START EXTRACTED DATA

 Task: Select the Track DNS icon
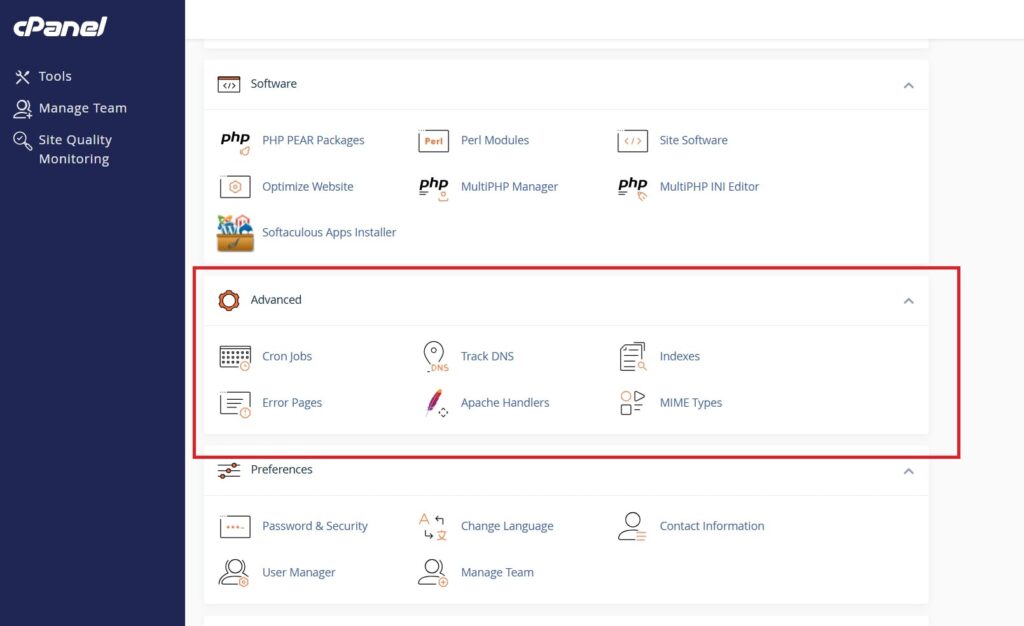point(434,356)
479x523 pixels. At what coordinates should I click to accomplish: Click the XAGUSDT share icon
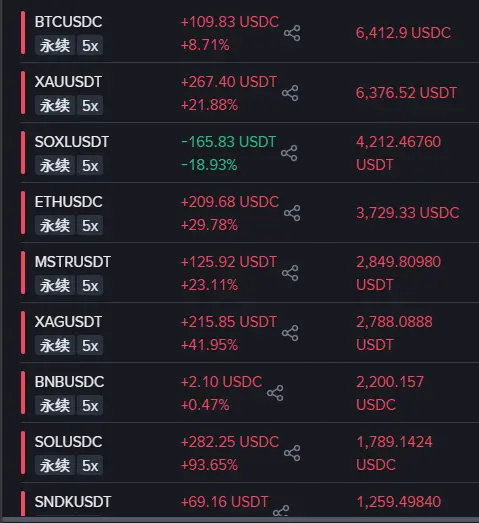click(x=290, y=333)
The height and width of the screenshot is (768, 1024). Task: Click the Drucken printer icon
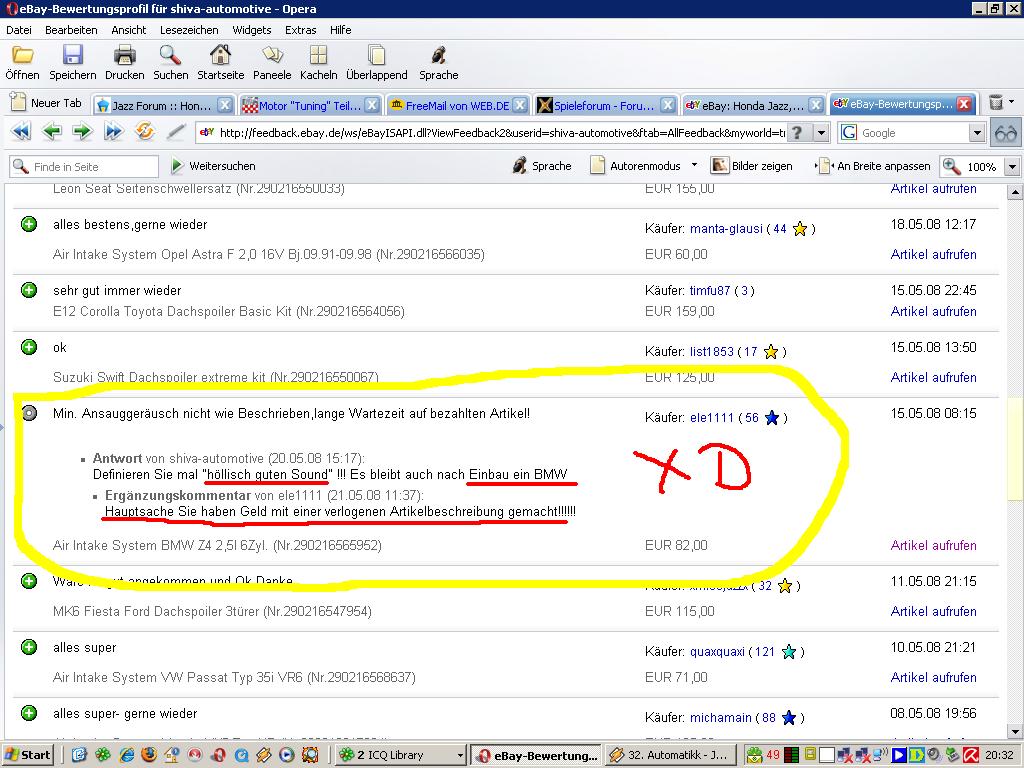click(124, 55)
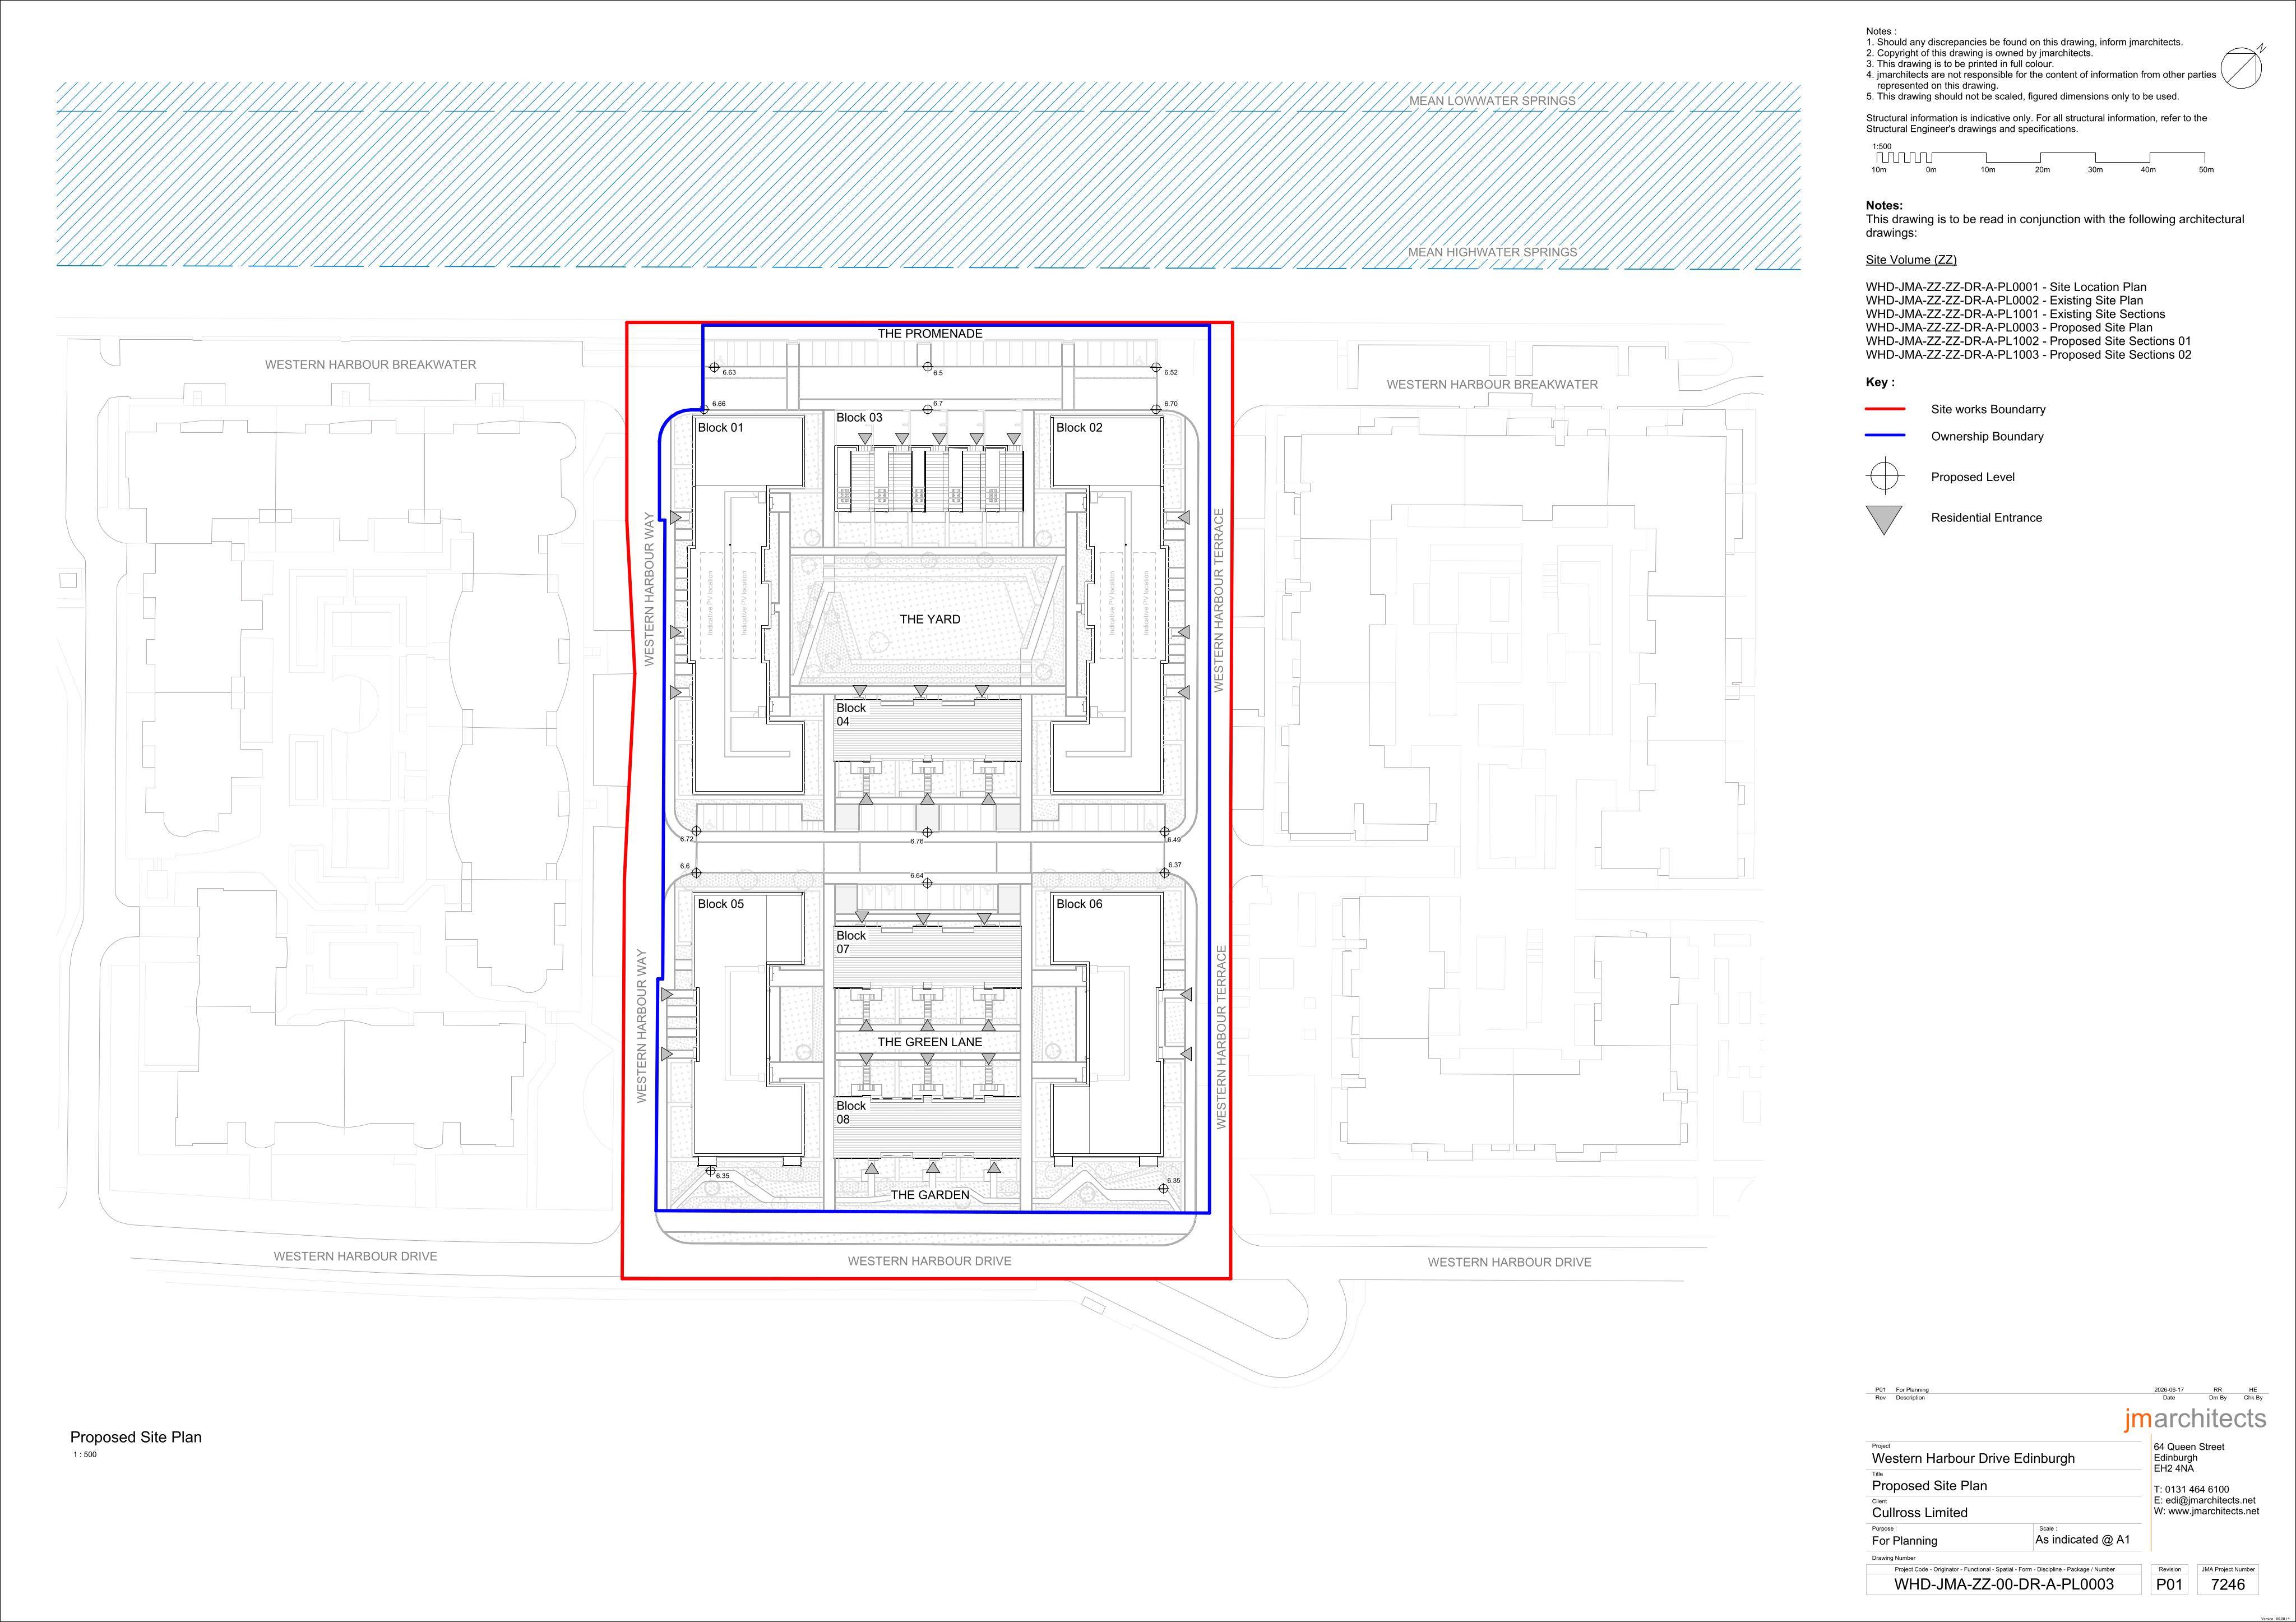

END EXTRACTED DATA

**PROMPT**. Repeat the records above exactly. Pictures do not belong in the copy.

**WRITTEN ANSWER**.
 Task: Select the Track DNS icon
point(434,356)
479x523 pixels. At what coordinates should I click to accomplish: Click the XAGUSDT share icon
click(x=290, y=333)
The height and width of the screenshot is (768, 1024). Task: Click the Drucken printer icon
click(124, 55)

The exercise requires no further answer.